Cases where "democratic parties" supported AfD motions have been covered by the media, notably in Saxony's district council of Bautzen. MDR Investigativ surveyed all central German districts and independent cities to determine if AfD motions received majority support in their local parliaments across Saxony, Saxony-Anhalt, and Thuringia. The investigation found that substantive AfD motions were approved in at least 18 out of 50 parliaments, often with support from other parties, notably the CDU.

On 14 September 2024, scholars from Berlin Social Sciences Center showed that between 2019 and 2024, 80% of motions brought in by AfD in local German parliaments in former East-Germany did not receive any support from the other parties. Still, 20% of the total of 2,348 AfD proposals submitted in that time frame were supported by at least one member of another party, 10% by at least five members of other parties. The authors also analyzed the topics the supported motions were about and state that cooperation was more prevalent in topics such as transport, sport, culture and the budget - less in topics such as asylum and safety.

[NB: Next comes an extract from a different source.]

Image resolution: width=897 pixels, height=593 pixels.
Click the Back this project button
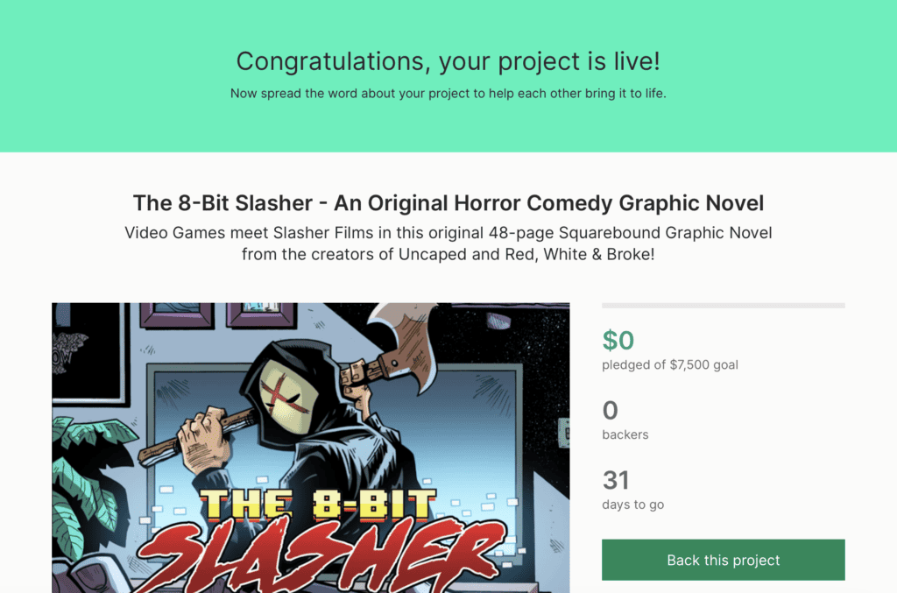(723, 560)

===On the federal level===
In late January 2025, Christian-Democratic leader Friedrich Merz introduced a resolution calling for more stringent measures on immigration and border crossings, saying he would rely on AfD votes to push it through if necessary. On 29 January, the resolution passed by a vote of 348 to 345 (a majority of 3), with the Christian Democrats, the FDP and the AfD voting in favor, the BSW abstaining and all other parties voting against. This was the first time the AfD had played a decisive role in the passage of a parliamentary proposal. BBC News reported that this meant the firewall had cracked.

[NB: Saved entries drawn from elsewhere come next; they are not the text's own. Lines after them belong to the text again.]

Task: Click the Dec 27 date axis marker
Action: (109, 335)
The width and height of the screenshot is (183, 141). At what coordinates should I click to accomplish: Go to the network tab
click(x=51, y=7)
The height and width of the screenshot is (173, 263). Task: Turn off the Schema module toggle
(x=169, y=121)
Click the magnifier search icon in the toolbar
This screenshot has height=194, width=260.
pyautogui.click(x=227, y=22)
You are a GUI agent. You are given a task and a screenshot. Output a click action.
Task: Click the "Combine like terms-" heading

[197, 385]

==Stances of political parties==
All major democratic German political parties have committed to taking a firm stance against the far-right, particularly right-wing extremists and other undemocratic political actors. However, these commitments vary in terms of their boldness and consistency.

===Christian Democratic Union (CDU)===
The Christian Democratic Union of Germany (CDU) officially maintains a stance of incompatibility regarding coalitions and similar forms of cooperation with both The Left and the Alternative for Germany (AfD) since 2018. In May 2024, Daniel Günther (CDU), Minister President of Schleswig-Holstein, publicly argued against equating The Left (Die Linke) with the Alternative for Germany (AfD).

Political scientist Constantin Wurthmann empirically examined the stances of voters on firewall issues. His results indicate that potential CDU/CSU voters generally oppose any rapprochement or cooperation with the AfD, although a small minority of conservative respondents express openness to such cooperation.

In 2023, CDU Secretary General Carsten Linnemann stated about the AfD: "There are proven Nazis in this party, I don't want to have anything to do with them." Friedrich Merz, Chairman of the CDU, reaffirmed on X (formerly Twitter) in July 2023: "To clarify once again, and I have never said otherwise: The decision of @CDU applies. There will also be no cooperation between the #CDU and the AfD at the municipal level."

In an interview with the German TV channel Die Welt on July 1, 2024, Thorsten Frei, a member of the CDU in the German parliament and First Parliamentary Secretary of CDU, discussed his party's approach to the AfD's ambitions to become the strongest force nationwide. He emphasized their readiness to confront the AfD directly on substantive issues, acknowledging the need to take them seriously rather than marginalizing them. Frei also expressed concerns about violence from left-wing activists, which he views as a major threat to democracy. He previously said in a March 2024 interview that cooperation with the AfD in the parliamentary sector is categorically rejected by the CDU. Following criticism for parts of the CDU collaborating with the AfD in passing legislation in Thuringia, Frei emphasized that such actions do not reflect a normalization of interactions with the AfD within the CDU, describing the party as predominantly right-wing extremist.

On the other hand, his colleague Andreas Rödder argued that parliamentary votes involving the AfD are part of regular political procedures, cautioning against the potential long-term consequences for the democratic-right center if the CDU fails in its opposition role. Also other individual CDU politicians do not necessarily view it as problematic when the CDU supports motions proposed by the AfD. Kerstin Friesenhahn, a CDU politician in the Stralsund parliament, articulated to ZDF: "You have to evaluate the proposals themselves. Only then should you consider whether they are beneficial for the city or not. Regardless of the party."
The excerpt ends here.